The 2015 annual supervisory fees payable were largely consistent with the provisional estimates provided by the ECB in the public consultation in early 2014. In agreement with the preliminary impact analysis, nearly 50% of the significant entities were required to pay an annual supervisory fee of between €700,000 and €2.0 million for the annual period 2015. Similarly, for the less significant institutions, the preliminary impact analysis indicated that nearly 75% of them were to pay a fee of less than €7,000; according to the 2015 annual fee calculation outcome, 70% of supervised entities fell into this range.
As explained in Chapter 3.1, the ECB has approved a number of modifications in the situation of individual banks. Under Article 7 of the Fees Regulation, the following changes in relation to a supervised entity at the highest level of consolidation require an amendment of the individual supervisory fee:
In these cases, in order to issue a refund or a request for an additional fee payment to the supervised entity, a new supervisory fee decision will be taken by the ECB.
A small number of applications for amendments under the provisions of Article 7 have been notified to the ECB after issuance of the supervisory fee notices. The amounts reimbursed or levied under this provision will be set in full against the total amount to be levied.
In October 2015 the ECB issued two sets of supervisory fee notices to the supervised entities. One set of fee notices covered the actual expenditure incurred in the final two months of 2014 as published in the ECB’s Annual Accounts 2014, while the other set anticipated the expenditure for the entire year 2015.
A fee notice issued to a supervised group covers the supervisory fees of the entire group. A separate fee notice is issued for a supervised stand-alone entity which is not a part of any supervised group.
At the end of December 2015 the ECB had collected over 99% of fees levied for banking supervisory tasks. The ECB takes all the necessary actions to collect the outstanding amounts from the supervised entities. In the current fee period, the ECB has collected interest charged to supervised entities for late payment of the supervisory fee in the amount of €0.05 million. As provided for in the Fees Regulation, this amount will be taken into account in determining the total amount to be levied in 2016.
More information on supervisory fees is available on the ECB’s banking supervision website.

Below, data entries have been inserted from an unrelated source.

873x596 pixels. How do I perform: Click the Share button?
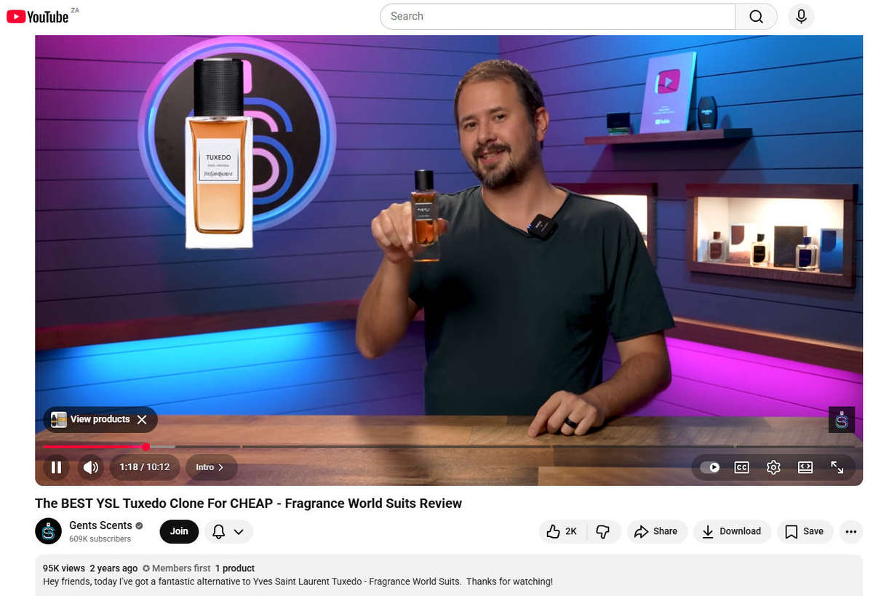tap(655, 531)
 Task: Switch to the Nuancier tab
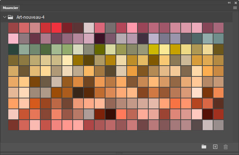[x=10, y=8]
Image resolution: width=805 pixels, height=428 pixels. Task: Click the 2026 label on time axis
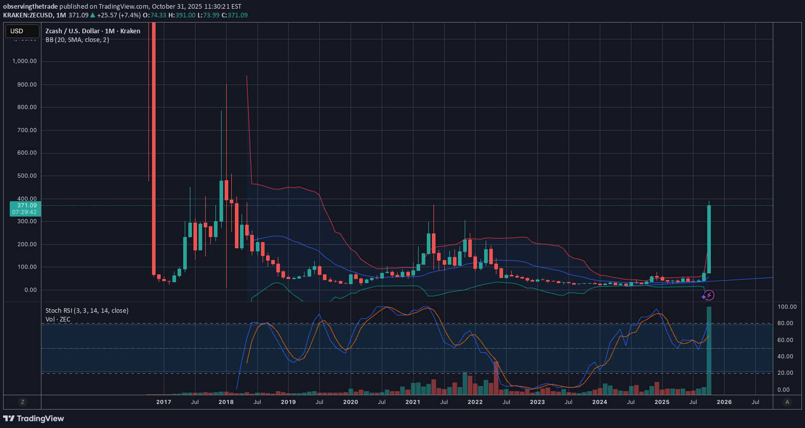tap(724, 402)

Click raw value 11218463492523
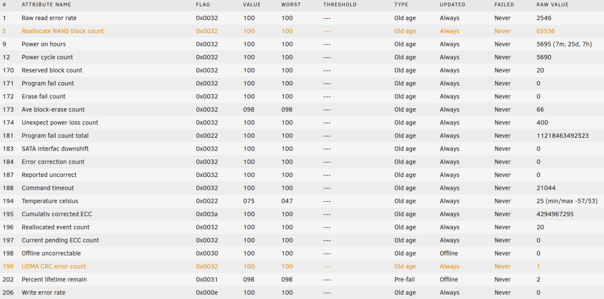562,136
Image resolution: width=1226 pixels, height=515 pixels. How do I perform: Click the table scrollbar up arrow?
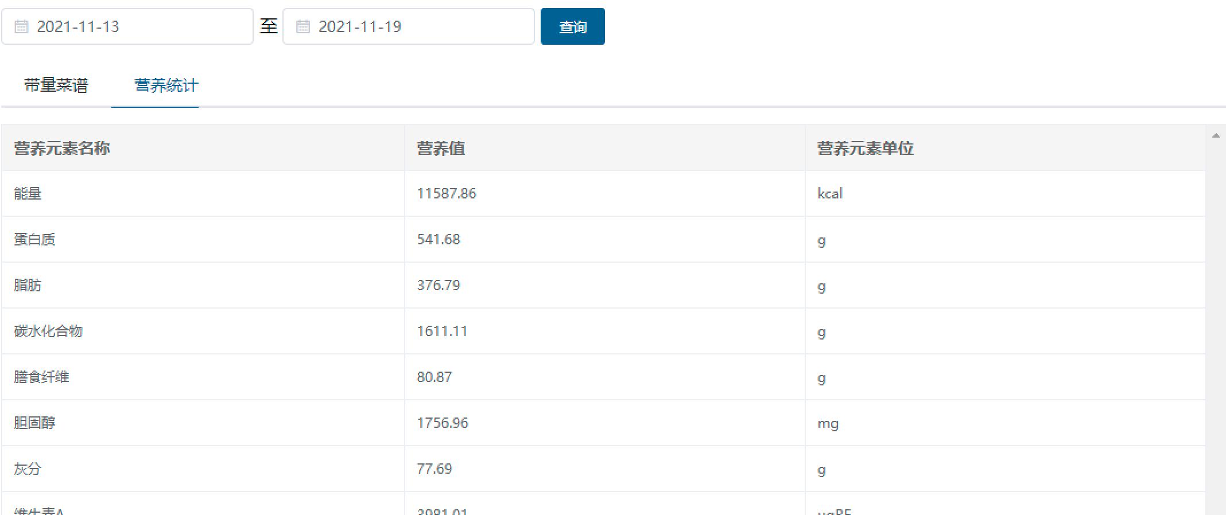1216,136
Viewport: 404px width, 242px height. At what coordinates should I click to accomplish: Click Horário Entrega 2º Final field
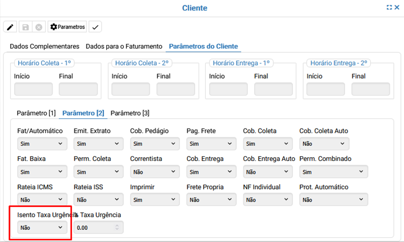tap(370, 89)
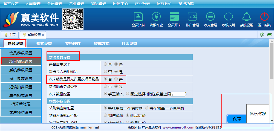This screenshot has width=274, height=131.
Task: Click the 保存 button
Action: [237, 119]
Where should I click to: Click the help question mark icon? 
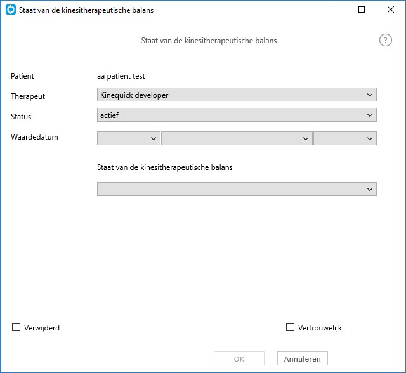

These pages are updated regularly with useful, practical information and are published in all official EU languages.
The following table lists the legal instruments concerning banking supervision that were adopted in 2015 by the ECB and published in the Official Journal of the European Union and/or on the ECB’s website. It covers legal instruments adopted pursuant to Article 4(3) of Regulation (EU) No 1024/2013 and other relevant legal instruments.
ECB legal instruments other than regulations
Decision (EU) 2015/656 of the ECB of 4 February 2015 on the conditions under which credit institutions are permitted to include interim or year-end profits in Common Equity Tier 1 capital in accordance with Article 26(2) of Regulation (EU) No 575/2013 (OJ L 107, 25.4.2015, p. 76)
Decision (EU) 2015/530 of the ECB of 11 February 2015 on the methodology and procedures for the determination and collection of data regarding fee factors used to calculate annual supervisory fees (OJ L 84, 28.3.2015, p. 67)
Decision (EU) 2016/3 of the ECB of 18 November 2015 laying down the principles for providing feedback on the performance of national competent authorities’ sub-coordinators in the joint supervisory teams of the Single Supervisory Mechanism (OJ L 1, 5.1.2016, p. 4)
Decision (EU) 2015/2218 of the ECB of 20 November 2015 on the procedure to exclude staff members from the presumption of having a material impact on a supervised credit institution's risk profile (OJ L 314, 1.12.2015, p. 66)
Decision of 23 November 2015 on whether instruments to be issued by National Bank of Greece S.A. (‘the Supervised Entity’) meet the criteria for Common Equity Tier 1 instruments in accordance with Article 31 of Regulation (EU) No 575/2013, published under the "Letters to banks" section of the ECB's banking supervision website
Decision of 23 November 2015 on whether instruments to be issued by Piraeus Bank S.A. (‘the Supervised Entity’) meet the criteria for Common Equity Tier 1 instruments in accordance with Article 31 of Regulation (EU) No 575/2013, published under the "Letters to banks" section of the ECB's banking supervision website
Banking union: one of the building blocks for completing Economic and Monetary Union, which consists of an integrated financial framework with a single supervisory mechanism, a single bank resolution mechanism, and a single rulebook, including harmonised deposit guarantee schemes, which may evolve into a common European deposit guarantee scheme.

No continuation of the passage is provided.